Semuanya mengalir di temani matahari yang perlahan kembali ke peraduannya. Shelina memeluk Shelina dengan sangat erat. Begitu pula dengan Shelina yang sangat nyaman berada dalam dekapan laki-laki yang sangat ia cintai itu.


Setelah beberapa lama mereka berpelukan dan menyalurkan rasa cinta mereka masing-masing, Argantara melepaskan pelukannya secara lembut dan menatap Shelina sembari tersenyum.


"Sekarang kita makan ya. Kamu udah laper kan?"


Tanya Argantara saat melepaskan pelukannya. Dan di balas oleh anggukan cepat oleh Shelina. Saat ini Shelina memang sangat lapar. Argantara hanya terkekeh melihat sikap kekasihnya itu yang masih seperti anak-anak kalau sedang lapar.


"Ya udah yuk,”


Ajak Argantara sembari menggandeng tangan Shelina.

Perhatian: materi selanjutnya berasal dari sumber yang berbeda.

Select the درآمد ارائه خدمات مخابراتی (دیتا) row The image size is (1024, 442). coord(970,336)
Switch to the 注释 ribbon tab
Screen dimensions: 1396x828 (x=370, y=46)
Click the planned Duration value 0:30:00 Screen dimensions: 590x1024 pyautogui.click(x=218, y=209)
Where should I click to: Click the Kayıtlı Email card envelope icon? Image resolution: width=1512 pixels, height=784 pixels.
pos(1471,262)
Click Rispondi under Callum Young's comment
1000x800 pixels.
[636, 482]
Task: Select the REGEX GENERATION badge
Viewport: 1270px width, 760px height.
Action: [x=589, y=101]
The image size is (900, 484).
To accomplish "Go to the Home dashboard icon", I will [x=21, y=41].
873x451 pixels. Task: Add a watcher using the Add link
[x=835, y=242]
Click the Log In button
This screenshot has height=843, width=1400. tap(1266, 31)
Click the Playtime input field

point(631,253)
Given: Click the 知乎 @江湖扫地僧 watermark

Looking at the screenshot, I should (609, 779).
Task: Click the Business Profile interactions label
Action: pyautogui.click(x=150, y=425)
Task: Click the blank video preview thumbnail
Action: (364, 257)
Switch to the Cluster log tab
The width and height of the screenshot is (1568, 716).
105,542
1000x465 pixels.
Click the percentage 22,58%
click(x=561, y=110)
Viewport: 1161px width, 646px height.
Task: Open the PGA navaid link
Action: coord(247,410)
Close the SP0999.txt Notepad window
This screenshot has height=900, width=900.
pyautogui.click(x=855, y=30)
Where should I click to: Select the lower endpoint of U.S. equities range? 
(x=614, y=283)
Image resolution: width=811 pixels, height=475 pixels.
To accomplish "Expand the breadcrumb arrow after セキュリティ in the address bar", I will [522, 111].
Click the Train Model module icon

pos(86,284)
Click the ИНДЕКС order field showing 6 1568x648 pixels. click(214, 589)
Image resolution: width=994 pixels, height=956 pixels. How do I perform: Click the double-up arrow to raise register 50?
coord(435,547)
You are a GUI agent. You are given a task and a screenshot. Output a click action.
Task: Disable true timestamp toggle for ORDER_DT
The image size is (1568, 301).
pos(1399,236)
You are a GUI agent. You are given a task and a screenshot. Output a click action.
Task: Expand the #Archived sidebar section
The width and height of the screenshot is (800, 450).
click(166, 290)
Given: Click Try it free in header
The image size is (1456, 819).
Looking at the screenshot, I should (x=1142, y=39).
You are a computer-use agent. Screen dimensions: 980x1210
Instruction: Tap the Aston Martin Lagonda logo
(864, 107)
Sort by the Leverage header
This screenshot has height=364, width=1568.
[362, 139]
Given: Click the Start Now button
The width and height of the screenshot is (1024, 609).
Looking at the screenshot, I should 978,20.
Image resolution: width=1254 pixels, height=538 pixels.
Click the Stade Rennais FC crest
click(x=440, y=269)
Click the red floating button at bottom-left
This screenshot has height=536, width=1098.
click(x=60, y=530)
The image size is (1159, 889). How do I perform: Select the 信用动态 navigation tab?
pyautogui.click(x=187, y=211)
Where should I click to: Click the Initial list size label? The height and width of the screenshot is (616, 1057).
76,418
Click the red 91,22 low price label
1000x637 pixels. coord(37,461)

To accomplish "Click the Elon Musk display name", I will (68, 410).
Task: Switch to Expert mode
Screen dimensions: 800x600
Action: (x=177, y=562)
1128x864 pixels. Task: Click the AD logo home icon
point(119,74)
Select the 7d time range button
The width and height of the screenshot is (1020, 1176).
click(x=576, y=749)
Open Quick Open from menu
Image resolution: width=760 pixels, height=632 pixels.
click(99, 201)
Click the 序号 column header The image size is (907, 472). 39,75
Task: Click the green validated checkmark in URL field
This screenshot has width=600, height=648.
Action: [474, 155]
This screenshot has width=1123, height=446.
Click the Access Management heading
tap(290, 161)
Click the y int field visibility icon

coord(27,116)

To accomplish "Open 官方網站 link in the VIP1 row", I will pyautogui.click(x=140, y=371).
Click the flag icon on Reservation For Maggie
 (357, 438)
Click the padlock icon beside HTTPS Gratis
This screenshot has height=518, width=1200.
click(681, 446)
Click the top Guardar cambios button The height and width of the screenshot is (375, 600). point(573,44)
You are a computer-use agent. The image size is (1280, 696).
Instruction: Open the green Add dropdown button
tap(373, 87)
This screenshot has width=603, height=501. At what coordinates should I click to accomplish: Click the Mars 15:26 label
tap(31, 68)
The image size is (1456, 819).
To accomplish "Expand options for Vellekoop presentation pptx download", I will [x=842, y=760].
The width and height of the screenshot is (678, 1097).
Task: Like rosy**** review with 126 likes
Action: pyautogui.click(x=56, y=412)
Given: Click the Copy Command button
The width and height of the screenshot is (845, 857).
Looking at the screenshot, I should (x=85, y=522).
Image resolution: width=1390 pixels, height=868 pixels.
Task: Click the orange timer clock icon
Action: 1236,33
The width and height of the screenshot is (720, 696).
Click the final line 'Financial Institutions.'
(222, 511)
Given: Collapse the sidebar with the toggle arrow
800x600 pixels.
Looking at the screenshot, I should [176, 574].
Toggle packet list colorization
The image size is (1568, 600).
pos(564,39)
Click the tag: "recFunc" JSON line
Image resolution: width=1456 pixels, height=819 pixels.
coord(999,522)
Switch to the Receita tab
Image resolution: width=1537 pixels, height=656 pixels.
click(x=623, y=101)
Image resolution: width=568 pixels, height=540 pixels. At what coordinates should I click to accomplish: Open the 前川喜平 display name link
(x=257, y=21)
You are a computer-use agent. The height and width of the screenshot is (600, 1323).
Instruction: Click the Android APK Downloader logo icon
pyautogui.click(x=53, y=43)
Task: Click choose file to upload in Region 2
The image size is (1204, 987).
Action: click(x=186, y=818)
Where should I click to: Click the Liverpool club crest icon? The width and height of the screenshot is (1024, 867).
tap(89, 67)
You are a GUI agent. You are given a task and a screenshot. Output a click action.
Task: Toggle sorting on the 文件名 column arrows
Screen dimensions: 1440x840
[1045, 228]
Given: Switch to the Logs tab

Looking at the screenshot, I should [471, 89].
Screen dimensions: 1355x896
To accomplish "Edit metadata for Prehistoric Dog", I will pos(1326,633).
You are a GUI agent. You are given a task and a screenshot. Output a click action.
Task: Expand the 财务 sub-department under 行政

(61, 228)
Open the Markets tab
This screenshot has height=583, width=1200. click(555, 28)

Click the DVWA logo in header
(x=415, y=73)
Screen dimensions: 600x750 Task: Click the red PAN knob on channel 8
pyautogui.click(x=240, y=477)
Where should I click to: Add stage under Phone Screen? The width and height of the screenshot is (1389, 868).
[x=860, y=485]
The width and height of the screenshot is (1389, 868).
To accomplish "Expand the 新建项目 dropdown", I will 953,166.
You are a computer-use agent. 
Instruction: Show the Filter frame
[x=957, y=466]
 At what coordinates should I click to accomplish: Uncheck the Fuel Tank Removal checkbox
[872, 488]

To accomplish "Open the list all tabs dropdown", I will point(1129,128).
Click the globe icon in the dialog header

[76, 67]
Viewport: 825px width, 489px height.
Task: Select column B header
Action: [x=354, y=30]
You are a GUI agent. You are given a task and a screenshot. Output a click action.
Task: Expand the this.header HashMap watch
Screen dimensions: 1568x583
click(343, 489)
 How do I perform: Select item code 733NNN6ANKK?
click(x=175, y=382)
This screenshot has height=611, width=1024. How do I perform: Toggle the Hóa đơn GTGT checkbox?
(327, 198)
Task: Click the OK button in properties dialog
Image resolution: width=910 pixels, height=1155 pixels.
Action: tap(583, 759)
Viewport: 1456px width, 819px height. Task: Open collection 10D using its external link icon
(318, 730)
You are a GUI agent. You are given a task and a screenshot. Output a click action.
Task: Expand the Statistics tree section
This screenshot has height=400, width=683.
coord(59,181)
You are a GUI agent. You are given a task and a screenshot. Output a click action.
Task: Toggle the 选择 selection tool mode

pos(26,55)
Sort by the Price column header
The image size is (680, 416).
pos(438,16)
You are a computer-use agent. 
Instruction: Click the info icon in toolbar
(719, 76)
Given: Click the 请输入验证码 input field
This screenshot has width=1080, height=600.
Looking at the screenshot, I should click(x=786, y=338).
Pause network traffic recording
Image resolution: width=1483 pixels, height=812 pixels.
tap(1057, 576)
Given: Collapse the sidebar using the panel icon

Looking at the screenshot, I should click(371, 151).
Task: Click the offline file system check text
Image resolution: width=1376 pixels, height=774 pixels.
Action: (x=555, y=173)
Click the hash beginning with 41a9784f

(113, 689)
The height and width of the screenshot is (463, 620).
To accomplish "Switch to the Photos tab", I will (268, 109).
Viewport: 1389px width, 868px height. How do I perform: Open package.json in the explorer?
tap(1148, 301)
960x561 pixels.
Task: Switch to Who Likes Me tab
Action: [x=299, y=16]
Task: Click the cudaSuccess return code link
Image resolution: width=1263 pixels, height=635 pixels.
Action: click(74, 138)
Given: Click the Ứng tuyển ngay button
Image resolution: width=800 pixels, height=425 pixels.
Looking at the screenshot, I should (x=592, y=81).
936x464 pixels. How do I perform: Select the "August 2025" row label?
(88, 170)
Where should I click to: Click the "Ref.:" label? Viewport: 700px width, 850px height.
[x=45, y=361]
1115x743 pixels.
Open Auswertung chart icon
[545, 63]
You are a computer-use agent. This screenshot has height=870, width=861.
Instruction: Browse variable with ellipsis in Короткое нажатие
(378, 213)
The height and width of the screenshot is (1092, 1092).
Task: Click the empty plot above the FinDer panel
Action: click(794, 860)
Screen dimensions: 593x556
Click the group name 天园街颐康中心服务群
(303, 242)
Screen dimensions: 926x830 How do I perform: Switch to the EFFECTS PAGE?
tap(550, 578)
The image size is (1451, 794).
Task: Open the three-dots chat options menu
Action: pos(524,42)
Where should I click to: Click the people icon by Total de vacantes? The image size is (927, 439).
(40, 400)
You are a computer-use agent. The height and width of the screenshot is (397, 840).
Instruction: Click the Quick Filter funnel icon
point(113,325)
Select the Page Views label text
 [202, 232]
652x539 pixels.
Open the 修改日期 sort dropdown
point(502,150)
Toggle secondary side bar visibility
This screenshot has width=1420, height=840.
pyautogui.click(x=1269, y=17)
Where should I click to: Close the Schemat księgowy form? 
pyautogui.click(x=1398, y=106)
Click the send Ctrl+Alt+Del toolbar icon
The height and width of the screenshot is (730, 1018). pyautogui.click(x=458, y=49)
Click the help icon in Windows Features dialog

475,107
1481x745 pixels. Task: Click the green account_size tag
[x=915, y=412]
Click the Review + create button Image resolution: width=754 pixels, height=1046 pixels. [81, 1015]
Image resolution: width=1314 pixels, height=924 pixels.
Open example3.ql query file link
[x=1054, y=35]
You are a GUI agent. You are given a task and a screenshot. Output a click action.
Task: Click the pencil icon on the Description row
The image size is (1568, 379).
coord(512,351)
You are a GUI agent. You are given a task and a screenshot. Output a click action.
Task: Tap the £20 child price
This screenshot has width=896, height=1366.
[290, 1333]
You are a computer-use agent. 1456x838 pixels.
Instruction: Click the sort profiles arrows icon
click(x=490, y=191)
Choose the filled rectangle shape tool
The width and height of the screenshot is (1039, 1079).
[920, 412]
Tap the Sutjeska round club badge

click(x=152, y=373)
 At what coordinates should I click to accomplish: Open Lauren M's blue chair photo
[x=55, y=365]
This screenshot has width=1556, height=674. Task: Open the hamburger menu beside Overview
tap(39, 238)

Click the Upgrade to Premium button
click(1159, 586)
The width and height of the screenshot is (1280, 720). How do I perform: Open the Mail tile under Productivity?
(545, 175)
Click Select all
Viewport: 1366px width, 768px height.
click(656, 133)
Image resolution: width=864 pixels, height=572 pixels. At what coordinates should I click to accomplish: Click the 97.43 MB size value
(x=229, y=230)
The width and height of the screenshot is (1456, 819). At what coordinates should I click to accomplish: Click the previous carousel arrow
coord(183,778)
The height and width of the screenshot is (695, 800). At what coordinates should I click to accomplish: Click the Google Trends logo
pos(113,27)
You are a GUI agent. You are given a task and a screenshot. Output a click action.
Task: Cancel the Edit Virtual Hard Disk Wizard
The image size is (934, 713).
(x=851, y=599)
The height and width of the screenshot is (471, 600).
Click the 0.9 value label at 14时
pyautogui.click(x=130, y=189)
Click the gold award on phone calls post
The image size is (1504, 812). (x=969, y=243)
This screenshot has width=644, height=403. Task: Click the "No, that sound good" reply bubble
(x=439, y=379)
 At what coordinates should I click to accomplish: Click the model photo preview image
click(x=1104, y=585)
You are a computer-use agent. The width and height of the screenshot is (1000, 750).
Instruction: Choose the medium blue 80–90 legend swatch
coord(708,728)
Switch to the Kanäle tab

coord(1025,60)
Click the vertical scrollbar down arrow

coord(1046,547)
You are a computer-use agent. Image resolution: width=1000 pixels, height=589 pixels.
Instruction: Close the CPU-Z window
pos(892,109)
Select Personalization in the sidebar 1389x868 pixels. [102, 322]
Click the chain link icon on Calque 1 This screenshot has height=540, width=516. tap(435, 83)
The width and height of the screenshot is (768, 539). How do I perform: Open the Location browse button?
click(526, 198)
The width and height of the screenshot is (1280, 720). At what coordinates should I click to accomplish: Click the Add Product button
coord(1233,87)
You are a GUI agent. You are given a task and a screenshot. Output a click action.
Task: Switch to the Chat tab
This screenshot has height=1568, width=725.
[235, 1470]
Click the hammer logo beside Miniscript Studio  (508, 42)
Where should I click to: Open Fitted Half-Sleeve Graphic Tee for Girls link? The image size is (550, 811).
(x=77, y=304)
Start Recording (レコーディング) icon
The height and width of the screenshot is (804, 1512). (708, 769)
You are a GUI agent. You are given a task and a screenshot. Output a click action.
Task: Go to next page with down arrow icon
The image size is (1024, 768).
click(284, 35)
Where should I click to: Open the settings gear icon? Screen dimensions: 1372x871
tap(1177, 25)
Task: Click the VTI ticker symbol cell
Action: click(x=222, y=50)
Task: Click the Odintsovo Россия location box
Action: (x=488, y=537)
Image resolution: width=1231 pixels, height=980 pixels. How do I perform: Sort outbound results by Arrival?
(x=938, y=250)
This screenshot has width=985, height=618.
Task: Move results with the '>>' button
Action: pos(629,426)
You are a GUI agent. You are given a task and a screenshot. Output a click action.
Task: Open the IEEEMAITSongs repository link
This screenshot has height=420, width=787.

Shelina mengernyitkan dahinya saat sudah memasuki restoran ini. Kenapa pemandangan laut dapat terlihat jelas di sini? Bahkan semua biota laut dapat dilihat dari dinding restoran ini yang terbuat dari kaca. Seperti restaurant yang berada di dalam laut.


"Ga,"


Panggil Shelina pada Argantara sembari masih terfokus dengan pemandangan indah di restaurant ini.


"Iya?"


Jawab Argantara lembut.


"Restoran ini ada di bawah laut ya? Kok pemandangan laut bisa kelihatan dari sini?"


Tanya Shelina yang masih bingung dengan semua ini. Sungguh ia sangat menyukai pemandangan bawah laut seperti ini. Terdapat Banyak jenis ikan dan biota laut lain yang berenang dengan gesitnya, belum lagi terumbu karang yang tumbuh dengan sangat indah.


"Iya, Shel,”


Jawab Argantara atas kebingungan Shelina. Saat mendengar jawaban Argantara, Shelina langsung beralih fokus dari yang tadinya sedang asyik menikmati pemandangan bawah laut ini, sesaat kemudian menatap Argantara dengan sumringah.

__ADS_1


"Ya ampun, ini keren banget,”


Ucap Shelina lagi dan kembali melihat pemandangan bawah laut ini dengan sangat antusias.